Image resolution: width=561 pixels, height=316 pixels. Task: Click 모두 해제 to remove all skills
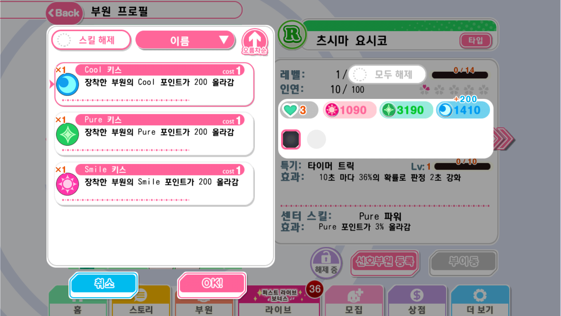pos(387,74)
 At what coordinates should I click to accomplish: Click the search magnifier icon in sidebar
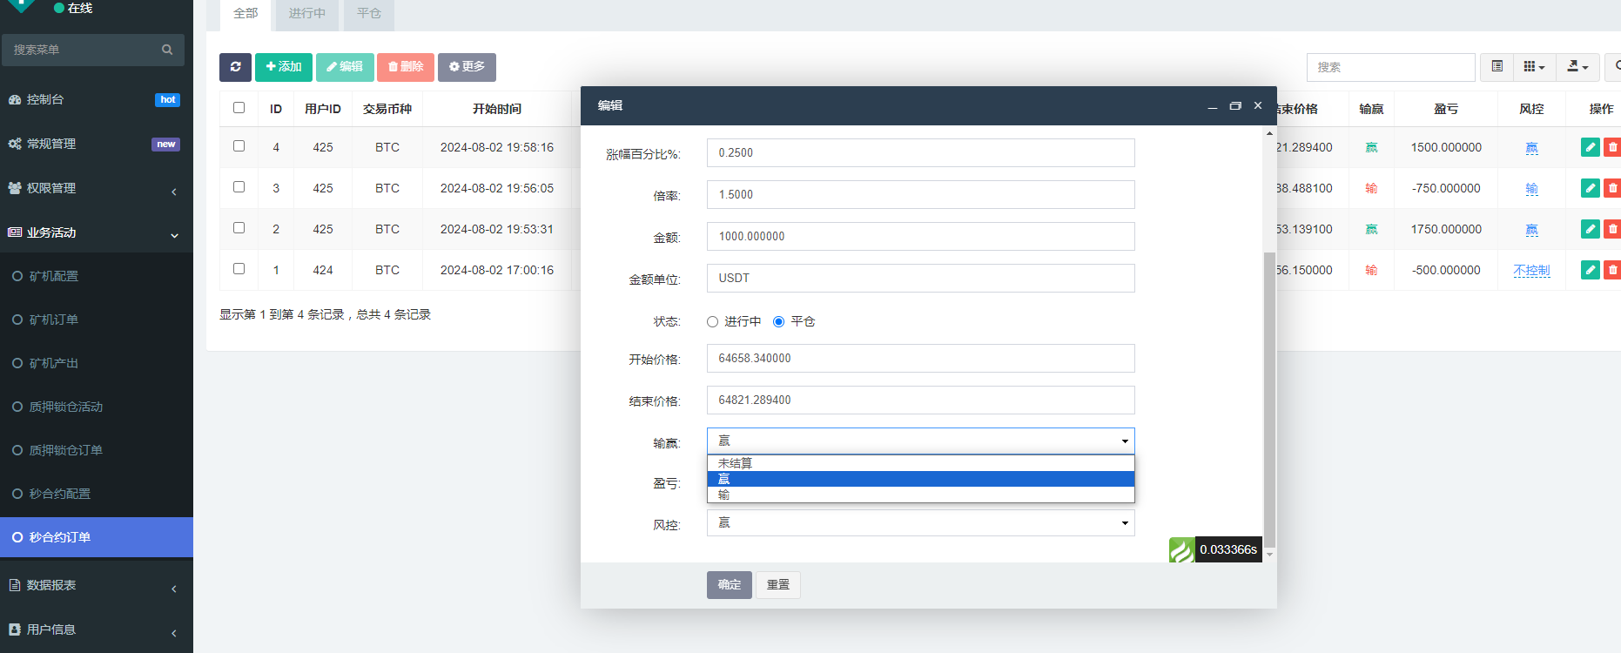coord(167,50)
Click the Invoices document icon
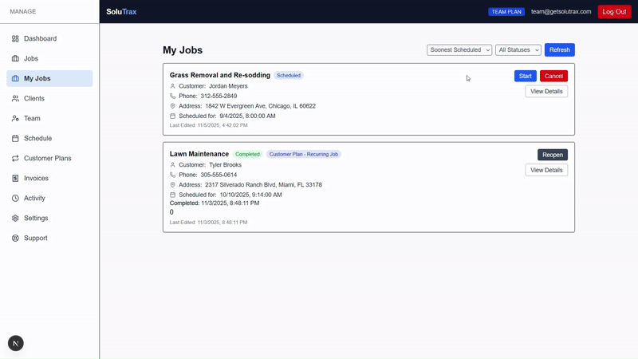The width and height of the screenshot is (638, 359). point(15,178)
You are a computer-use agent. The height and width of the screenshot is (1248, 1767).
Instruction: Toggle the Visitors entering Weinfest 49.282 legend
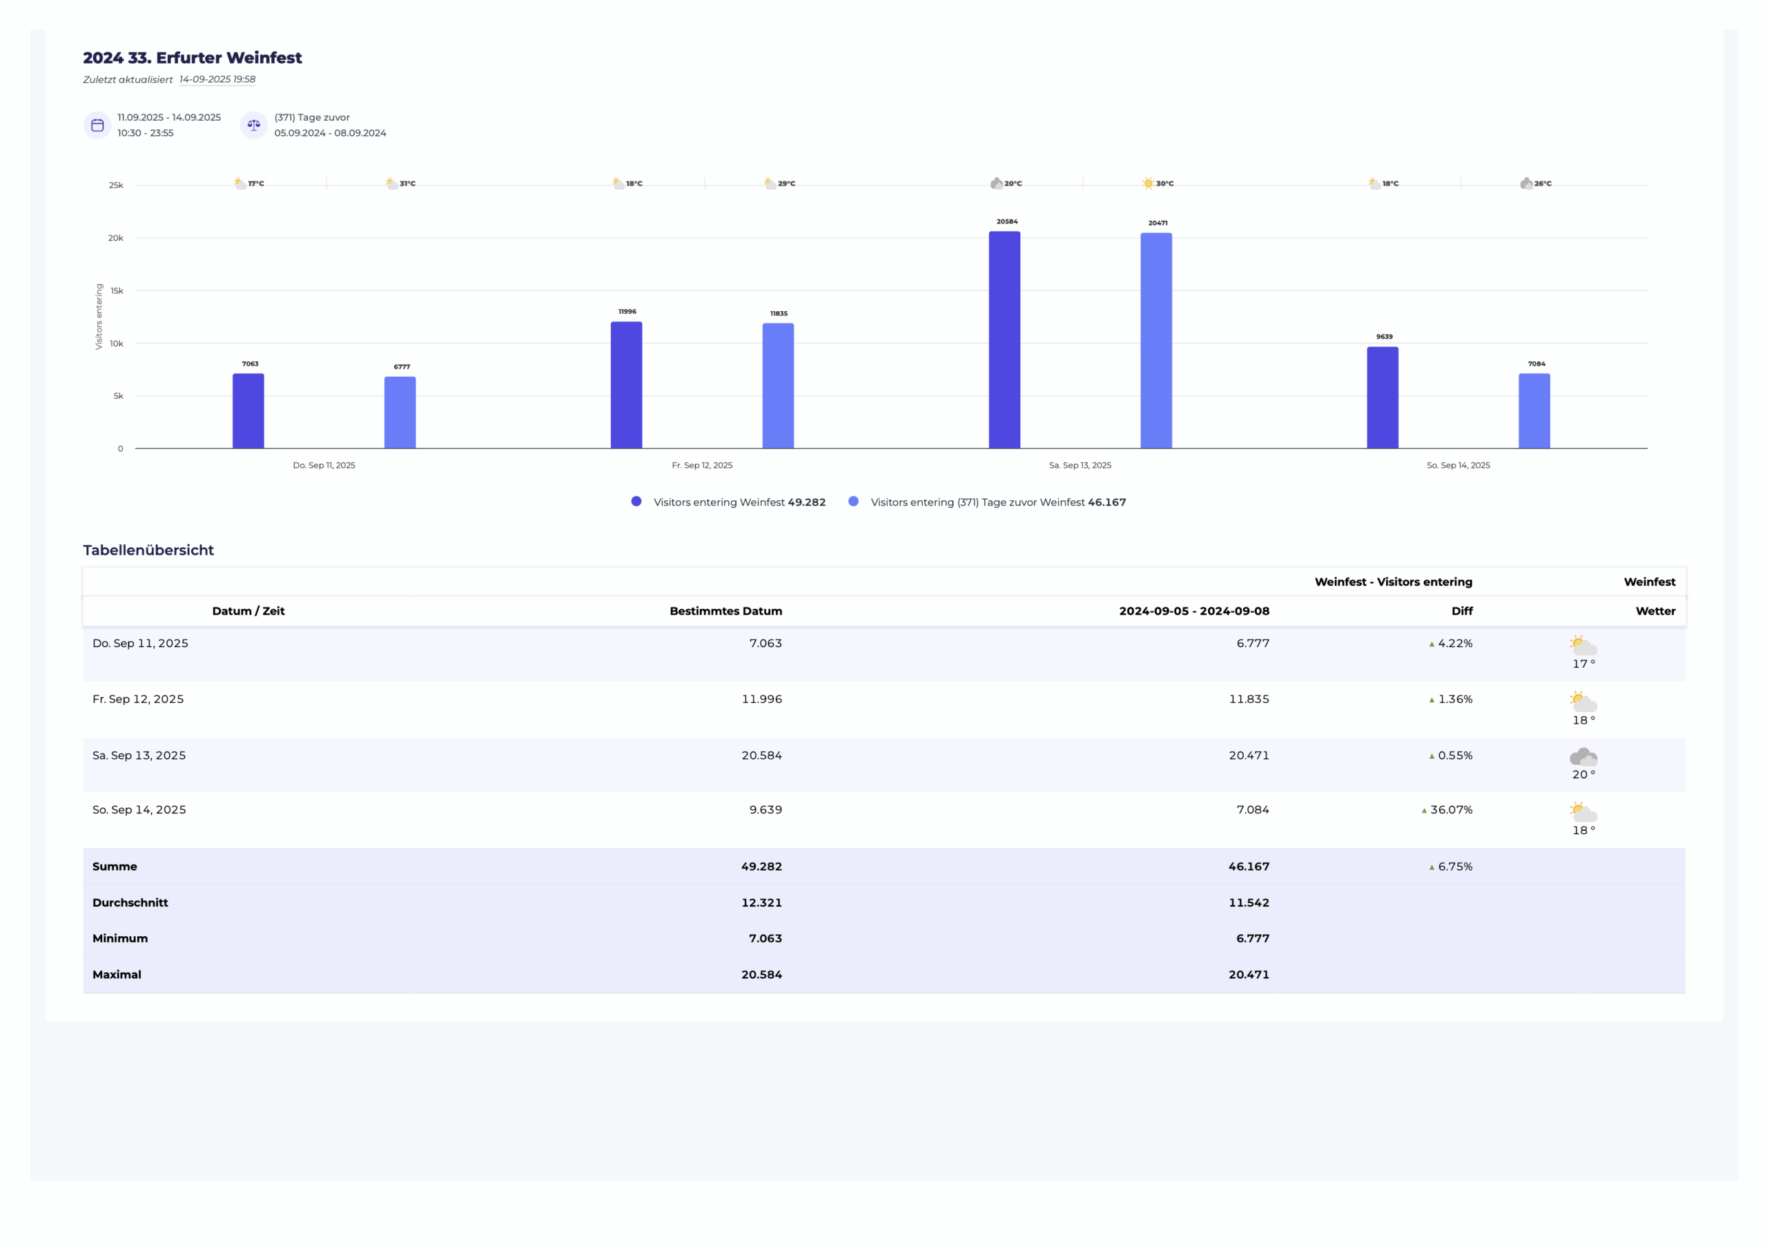pos(739,502)
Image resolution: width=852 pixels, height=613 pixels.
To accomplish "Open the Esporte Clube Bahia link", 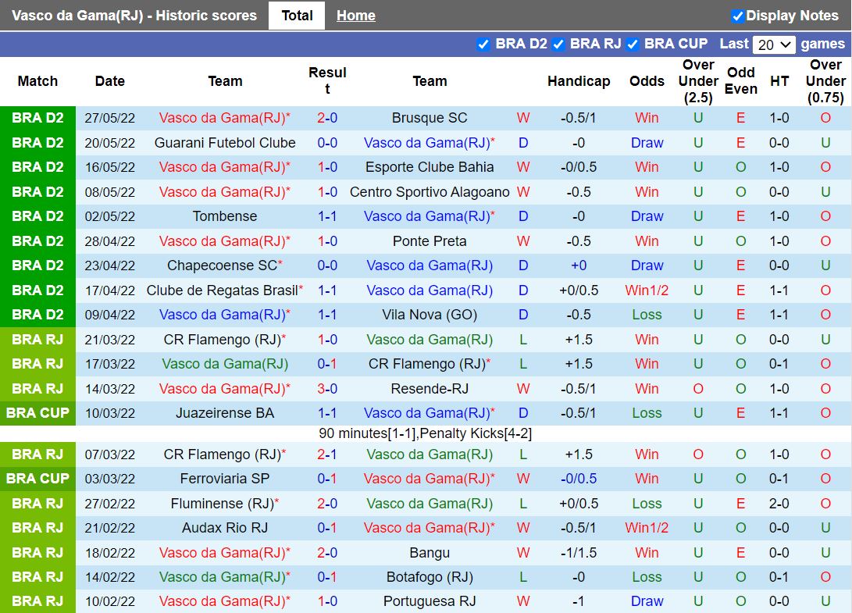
· · · · ·
**To do:** Copy all of the entries above word for word, leaving out the pictures.

**Full solution:**
Image resolution: width=561 pixels, height=316 pixels. Task: Click 모두 해제 to remove all skills
pos(387,74)
 At what coordinates should I click to accomplish: Click the search magnifier icon in sidebar
coord(167,50)
Click the Invoices document icon
The width and height of the screenshot is (638, 359). point(15,178)
You are a computer-use agent. The height and width of the screenshot is (1248, 1767).
Instruction: Toggle the Visitors entering Weinfest 49.282 legend
pos(739,502)
Image resolution: width=852 pixels, height=613 pixels.
To accomplish "Open the Esporte Clube Bahia link", 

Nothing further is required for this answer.